Отражаясь в людях: почему мы понимаем друг друга | страница 40
И вновь, хотя получить данные нейровизуализации в таких естественных условиях практически невозможно, напрашивается гипотеза об участии зеркальных нейронов в спонтанном «зеркальном» поведении людей - особенно в свете полученных нами данных нейровизуализации, касающихся имитации, ориентированной на цель, и зеркальной имитации. Близость между «я» и другими, которой способствуют подражание и зеркальные нейроны, может быть первым шагом к эмпатии, являющейся, как мы увидим в главе 4, строительным элементом, «кирпичиком» социального познания. Исследования детского развития тоже говорят о том, что имитация имеет прямое отношение к развитию важных социальных навыков - например, к пониманию того, что у других людей есть свои мысли, убеждения, верования и желания. Если имитация играет в развитии этих социальных навыков ключевую роль, то столь же значимы для них должны быть и зеркальные нейроны, делающие имитацию возможной>37. В главе 1 я обсуждал результаты изучения клеток мозга обезьян. Из них следует, что зеркальные нейроны кодируют намерение, связанное с наблюдаемым действием. Рассмотрим теперь данные нейровизуализации у людей, подтверждающие этот вывод.
ГАРРИ ПОТТЕР И ПРОФЕССОР СНЕГГ
10 января 2006 года журналистка Сандра Блейксли опубликовала в газете New York Times статью о зеркальных нейронах. Статья называлась «Клетки, умеющие читать мысли». Видимо, автору или редакции газеты хотелось подчеркнуть одно из поразительных следствий открытия зеркальных нейронов. Обладая сравнительно простыми физиологическими свойствами, они, тем не менее, позволяют нам понимать внутренние состояния других людей, то есть наделяют нас способностью, которую всегда считали в известной мере неуловимой. В обыденной жизни ее называют «чтением мыслей». Я считаю, однако, что это выражение изначально нагружено специфическими и неверными предположениями о процессе, который мы пытаемся понять. Говоря о «чтении мыслей», мы неявно исходим из того, что для нашего понимания внутренних состояний других людей необходимы умозаключения или символическое мышление. И действительно, таково было преобладающее мнение ученых, интересовавшихся нашей когнитивной способностью к пониманию внутренних состояний других людей.

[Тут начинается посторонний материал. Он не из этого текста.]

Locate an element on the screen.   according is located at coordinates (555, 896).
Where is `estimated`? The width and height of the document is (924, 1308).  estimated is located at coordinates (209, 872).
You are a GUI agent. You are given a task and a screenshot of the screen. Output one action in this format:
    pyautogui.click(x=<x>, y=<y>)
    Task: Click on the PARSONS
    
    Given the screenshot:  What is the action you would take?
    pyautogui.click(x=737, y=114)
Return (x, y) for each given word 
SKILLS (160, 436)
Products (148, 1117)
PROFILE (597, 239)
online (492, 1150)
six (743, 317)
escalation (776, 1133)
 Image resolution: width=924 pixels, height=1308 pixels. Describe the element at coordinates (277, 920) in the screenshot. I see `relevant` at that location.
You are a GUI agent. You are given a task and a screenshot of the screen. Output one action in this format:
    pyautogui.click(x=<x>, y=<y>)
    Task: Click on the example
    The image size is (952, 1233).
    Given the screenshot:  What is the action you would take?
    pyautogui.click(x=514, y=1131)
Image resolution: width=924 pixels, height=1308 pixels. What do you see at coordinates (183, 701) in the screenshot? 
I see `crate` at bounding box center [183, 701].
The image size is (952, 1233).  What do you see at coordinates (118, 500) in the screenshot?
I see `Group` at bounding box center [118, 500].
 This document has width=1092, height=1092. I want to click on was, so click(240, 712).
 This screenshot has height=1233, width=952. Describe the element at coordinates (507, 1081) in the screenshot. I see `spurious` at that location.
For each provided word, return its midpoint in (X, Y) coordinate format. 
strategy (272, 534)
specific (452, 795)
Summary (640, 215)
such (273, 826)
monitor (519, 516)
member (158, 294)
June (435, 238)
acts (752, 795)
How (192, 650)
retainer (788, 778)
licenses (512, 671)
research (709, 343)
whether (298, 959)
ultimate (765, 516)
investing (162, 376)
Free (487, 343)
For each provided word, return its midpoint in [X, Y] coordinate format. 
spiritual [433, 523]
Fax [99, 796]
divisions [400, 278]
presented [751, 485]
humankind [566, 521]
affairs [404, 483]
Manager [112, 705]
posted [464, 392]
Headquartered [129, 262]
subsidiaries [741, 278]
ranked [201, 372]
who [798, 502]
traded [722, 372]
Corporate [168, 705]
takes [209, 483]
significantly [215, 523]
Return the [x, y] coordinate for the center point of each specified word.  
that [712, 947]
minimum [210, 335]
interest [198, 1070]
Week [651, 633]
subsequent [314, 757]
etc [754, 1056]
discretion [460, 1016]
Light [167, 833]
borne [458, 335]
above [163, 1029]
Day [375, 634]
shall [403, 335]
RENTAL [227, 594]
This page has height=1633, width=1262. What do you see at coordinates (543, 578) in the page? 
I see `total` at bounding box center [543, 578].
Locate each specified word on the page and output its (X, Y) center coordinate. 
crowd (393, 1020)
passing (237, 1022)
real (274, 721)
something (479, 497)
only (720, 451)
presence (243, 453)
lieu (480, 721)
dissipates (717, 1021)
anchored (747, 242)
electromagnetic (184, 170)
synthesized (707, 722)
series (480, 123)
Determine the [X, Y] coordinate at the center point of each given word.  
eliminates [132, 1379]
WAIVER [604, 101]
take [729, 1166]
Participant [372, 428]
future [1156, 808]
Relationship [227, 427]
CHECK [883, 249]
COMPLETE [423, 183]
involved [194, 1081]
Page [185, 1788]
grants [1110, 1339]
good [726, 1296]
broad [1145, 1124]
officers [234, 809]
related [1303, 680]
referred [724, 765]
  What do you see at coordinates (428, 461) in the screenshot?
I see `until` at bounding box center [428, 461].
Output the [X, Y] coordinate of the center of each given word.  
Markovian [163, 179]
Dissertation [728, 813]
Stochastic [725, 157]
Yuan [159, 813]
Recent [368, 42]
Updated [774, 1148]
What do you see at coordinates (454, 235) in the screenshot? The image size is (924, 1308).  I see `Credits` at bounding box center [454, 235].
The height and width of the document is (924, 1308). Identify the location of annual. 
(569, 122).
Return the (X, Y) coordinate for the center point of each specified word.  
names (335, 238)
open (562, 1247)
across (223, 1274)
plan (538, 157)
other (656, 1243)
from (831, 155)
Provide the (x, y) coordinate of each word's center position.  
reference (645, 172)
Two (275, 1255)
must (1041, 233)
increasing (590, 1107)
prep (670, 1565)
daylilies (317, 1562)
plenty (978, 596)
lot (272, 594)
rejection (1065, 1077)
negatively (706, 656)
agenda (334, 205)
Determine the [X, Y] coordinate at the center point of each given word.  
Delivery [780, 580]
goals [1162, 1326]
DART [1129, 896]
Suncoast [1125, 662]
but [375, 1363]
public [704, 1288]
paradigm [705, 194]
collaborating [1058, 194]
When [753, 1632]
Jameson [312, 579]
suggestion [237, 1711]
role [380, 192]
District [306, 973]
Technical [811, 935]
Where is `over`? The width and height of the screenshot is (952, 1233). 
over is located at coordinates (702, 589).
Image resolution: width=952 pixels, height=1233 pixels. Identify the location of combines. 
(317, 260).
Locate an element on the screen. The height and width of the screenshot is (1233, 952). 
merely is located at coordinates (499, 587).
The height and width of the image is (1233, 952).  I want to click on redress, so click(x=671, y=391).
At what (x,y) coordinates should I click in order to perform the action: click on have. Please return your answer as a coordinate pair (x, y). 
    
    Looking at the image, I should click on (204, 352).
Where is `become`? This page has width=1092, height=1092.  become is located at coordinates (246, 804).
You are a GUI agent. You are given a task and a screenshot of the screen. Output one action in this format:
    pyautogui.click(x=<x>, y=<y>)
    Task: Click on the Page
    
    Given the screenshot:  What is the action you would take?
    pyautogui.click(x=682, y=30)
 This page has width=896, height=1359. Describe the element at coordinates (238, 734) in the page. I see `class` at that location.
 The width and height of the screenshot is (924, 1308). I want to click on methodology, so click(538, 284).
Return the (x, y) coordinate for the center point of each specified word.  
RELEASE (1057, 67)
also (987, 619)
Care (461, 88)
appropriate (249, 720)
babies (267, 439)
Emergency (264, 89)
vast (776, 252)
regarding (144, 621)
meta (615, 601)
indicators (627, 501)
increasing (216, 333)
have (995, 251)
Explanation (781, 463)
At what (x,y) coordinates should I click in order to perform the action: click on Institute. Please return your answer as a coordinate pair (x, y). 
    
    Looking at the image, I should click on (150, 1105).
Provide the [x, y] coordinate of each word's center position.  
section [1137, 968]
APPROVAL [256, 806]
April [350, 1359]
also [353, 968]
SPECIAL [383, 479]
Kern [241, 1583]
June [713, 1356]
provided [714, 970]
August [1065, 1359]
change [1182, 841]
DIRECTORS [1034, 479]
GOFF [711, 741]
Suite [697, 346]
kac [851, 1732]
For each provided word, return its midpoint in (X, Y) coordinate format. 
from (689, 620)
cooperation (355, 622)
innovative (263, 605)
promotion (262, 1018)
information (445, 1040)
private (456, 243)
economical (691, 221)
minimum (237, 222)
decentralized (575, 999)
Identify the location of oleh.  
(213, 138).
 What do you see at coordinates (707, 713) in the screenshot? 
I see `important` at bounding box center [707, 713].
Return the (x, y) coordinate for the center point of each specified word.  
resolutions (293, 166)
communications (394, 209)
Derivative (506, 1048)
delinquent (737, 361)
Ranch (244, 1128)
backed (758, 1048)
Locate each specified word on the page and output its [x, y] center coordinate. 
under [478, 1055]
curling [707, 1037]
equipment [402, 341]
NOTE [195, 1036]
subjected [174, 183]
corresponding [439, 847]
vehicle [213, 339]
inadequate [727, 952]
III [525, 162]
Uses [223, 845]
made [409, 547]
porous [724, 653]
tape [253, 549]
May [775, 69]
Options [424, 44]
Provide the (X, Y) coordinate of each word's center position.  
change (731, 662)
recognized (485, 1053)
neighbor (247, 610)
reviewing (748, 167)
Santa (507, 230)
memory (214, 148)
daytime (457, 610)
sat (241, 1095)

Согласно этому широко распространенному взгляду, мы уже с детства используем для понимания чужих внутренних состояний тот же подход, что и ученые для понимания природных явлений. Понаблюдав за поведением других людей, мы выстраиваем теории, касающиеся их внутренних состояний, как, например, физики строят теории о физических системах. Затем мы ищем данные, подтверждающие нашу теорию. Если данные ее не подтверждают, мы подправляем теорию, а то и заменяем ее новой. К примеру, если мы видим, как некто, упав, плачет, мы делаем теоретический вывод, что плач является выражением боли. Позднее, однако, мы можем увидеть человека, плачущего после получения престижной награды, и это заставит нас пересмотреть свою теорию плача и связанных с ним душевных и эмоциональных состояний. На научном жаргоне эта модель понимания чужих внутренних состояний называется (возможно, не слишком удачно) «теорией теорий», поскольку в ее рамках выработка такого понимания в чем-то сходна с построением научной теории: переживания других людей напрямую не наблюдаемы, но их поведение можно предсказывать, основываясь на законах причинности, связывающих между собой восприятие, желания, убеждения и верования, решения и действия.